Reproduce exactly the lines below, from the first through the one containing "Given: Close the", and nothing more.

THE INPUT: Begin

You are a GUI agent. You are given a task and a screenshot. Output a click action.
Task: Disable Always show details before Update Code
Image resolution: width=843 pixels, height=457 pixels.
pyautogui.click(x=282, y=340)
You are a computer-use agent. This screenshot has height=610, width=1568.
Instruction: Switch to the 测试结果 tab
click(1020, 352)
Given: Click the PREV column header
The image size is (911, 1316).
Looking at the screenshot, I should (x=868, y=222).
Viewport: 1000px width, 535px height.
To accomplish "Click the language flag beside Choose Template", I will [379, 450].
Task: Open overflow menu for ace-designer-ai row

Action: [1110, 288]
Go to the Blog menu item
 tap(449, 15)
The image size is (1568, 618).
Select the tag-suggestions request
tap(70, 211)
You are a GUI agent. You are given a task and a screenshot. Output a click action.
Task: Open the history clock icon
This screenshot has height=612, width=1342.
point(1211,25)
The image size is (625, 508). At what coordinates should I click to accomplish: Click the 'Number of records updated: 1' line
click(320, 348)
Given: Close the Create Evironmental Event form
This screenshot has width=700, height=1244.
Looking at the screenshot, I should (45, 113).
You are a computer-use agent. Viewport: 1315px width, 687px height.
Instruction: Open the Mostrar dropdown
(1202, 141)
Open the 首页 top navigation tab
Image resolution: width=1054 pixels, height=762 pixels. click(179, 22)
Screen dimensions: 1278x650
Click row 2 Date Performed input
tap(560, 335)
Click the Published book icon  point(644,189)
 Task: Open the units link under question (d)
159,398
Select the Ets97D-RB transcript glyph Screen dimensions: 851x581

THE INPUT: End

PROBLEM SOLUTION:
You are a GUI agent. You are given a task and a screenshot. Output a click action.
Task: Disable Always show details before Update Code
Image resolution: width=843 pixels, height=457 pixels.
pyautogui.click(x=282, y=340)
You are a computer-use agent. This screenshot has height=610, width=1568.
Instruction: Switch to the 测试结果 tab
click(1020, 352)
Given: Click the PREV column header
The image size is (911, 1316).
Looking at the screenshot, I should (x=868, y=222).
Viewport: 1000px width, 535px height.
To accomplish "Click the language flag beside Choose Template", I will [379, 450].
Task: Open overflow menu for ace-designer-ai row

Action: [1110, 288]
Go to the Blog menu item
 tap(449, 15)
The image size is (1568, 618).
Select the tag-suggestions request
tap(70, 211)
You are a GUI agent. You are given a task and a screenshot. Output a click action.
Task: Open the history clock icon
This screenshot has height=612, width=1342.
point(1211,25)
The image size is (625, 508). At what coordinates should I click to accomplish: Click the 'Number of records updated: 1' line
click(320, 348)
Given: Close the Create Evironmental Event form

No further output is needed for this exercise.